• _DESCRIPTION OF THE TASK_: Your output should be the line with "Elektronica (93, 1060)" followed by every remaining line of the entries, reproduced exactly.
+-------+
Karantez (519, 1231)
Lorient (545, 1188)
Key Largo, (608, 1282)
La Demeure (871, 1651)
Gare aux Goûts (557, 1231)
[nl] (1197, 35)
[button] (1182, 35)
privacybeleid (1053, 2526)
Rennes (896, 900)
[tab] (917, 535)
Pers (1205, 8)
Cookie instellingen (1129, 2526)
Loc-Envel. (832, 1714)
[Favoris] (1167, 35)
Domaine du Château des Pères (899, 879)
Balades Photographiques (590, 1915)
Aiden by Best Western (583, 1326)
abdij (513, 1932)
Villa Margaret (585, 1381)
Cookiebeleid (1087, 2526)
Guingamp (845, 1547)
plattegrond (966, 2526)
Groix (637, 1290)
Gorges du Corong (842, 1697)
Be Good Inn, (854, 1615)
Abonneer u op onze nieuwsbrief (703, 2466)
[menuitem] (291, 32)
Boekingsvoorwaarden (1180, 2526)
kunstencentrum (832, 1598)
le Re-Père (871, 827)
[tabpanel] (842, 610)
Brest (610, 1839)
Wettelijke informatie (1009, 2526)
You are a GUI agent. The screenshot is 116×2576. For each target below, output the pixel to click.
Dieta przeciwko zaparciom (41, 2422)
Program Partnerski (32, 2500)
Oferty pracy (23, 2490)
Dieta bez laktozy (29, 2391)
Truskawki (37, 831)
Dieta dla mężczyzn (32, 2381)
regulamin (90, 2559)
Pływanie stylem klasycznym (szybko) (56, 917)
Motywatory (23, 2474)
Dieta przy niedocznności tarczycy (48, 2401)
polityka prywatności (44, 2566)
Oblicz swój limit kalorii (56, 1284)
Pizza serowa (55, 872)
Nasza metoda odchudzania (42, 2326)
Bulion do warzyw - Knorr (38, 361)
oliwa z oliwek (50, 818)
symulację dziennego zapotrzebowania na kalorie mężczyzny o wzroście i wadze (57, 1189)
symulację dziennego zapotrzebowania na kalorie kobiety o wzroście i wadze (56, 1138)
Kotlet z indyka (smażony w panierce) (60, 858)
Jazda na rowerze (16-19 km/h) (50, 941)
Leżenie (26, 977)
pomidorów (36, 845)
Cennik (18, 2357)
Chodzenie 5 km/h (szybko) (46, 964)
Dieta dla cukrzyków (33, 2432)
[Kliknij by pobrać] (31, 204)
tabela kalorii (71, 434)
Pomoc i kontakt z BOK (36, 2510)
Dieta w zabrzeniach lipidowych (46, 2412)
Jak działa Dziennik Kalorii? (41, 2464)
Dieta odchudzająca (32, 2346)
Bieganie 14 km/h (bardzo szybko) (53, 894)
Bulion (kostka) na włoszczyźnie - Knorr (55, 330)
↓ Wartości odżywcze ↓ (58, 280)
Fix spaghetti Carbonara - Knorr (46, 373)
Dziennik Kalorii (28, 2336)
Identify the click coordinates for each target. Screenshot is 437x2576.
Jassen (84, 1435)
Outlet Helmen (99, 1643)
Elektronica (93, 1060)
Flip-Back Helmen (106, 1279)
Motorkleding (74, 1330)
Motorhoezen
+-------+
• _REPLY TO THE TASK_:
Elektronica (93, 1060)
Flip-Back Helmen (106, 1279)
Motorkleding (74, 1330)
Motorhoezen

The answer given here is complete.